Generally, various metals and metallic compounds, and typically noble metals, such as platinum, have been proposed as the electrodes or at least one of the layers of electrodes for use with high dielectric constant materials as insulators for high dielectric MIM (metal-insulator-metal) storage cell capacitors. However, reliable electrical connections should generally be constructed which do not diminish the beneficial properties of the high dielectric constant materials. For platinum to function well as a bottom electrode, it must be an effective barrier to the diffusion of oxygen and silicon. This is required since any oxidation of the underlying silicon upon which the capacitor is formed will result in decreased series capacitance thus degrading the storage capacity of the cell capacitor. Platinum, used alone as an electrode layer, is too permeable to oxygen to be used as a bottom electrode of a storage cell capacitor.
Various high dielectric materials are used as insulators in MIM capacitors. For example, dielectric materials include tantalum oxide (Ta2O5), strontium titanate (SrTiO3), alumina (Al2O3), barium strontium titanate BaSrTiO3 (BST) zirconium oxide (ZrO2), and hafnium oxide (HfO2). Generally, such high dielectric materials are deposited at temperatures higher than 450° C., in an oxygen-containing atmosphere or are annealed in oxygen-containing atmosphere to further oxidize and improve the dielectric properties, such as the dielectric constant and leakage of the dielectric materials. Generally, the dielectric properties of these dielectric materials improve with increased temperatures of deposition and/or anneal. Current barrier materials are only able to provide an effective barrier against diffusion of oxygen into the underlying silicon layer during deposition and oxidation of the high dielectric materials up to a temperature of around 650° C. Since platinum is very permeable to oxygen, without an effective barrier layer between the platinum and the underlying silicon, the oxygen will diffuse through the platinum during oxidation of the dielectric materials at temperatures higher than 450° C.
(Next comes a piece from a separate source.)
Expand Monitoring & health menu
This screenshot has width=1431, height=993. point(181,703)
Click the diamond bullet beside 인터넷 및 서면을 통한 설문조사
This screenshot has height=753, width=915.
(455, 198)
In addition, in some embodiments, semiconductor structures include a polysilicon contact to provide electrical communication between the substrate and the platinum bottom electrode of the MIM storage cell capacitor. Further in these structures, various barrier layers are formed over the polysilicon contact and below the platinum bottom electrode. For example, such barrier layers may be titanium nitride, tungsten nitride, or any other metal nitride, which acts as a silicon barrier between contact and electrode. In addition, one or more other barrier layers may be included to prevent diffusion of oxygen for example, during deposition of high dielectric materials at high temperatures higher than 500° C. or after anneal, in an oxygen-containing atmosphere. Such barriers can also get oxidized when the temperature during deposition or anneal and oxidation of high dielectric materials is around 650° C. or higher. This can result in degrading the barrier properties. For example, a titanium nitride (TiN) barrier layer may get converted to titanium dioxide (TiO2) and so on.
Thus, there is a need in the art for an effective oxygen barrier layer in semiconductor structures including high dielectric MIM capacitors that can overcome the above-described problems.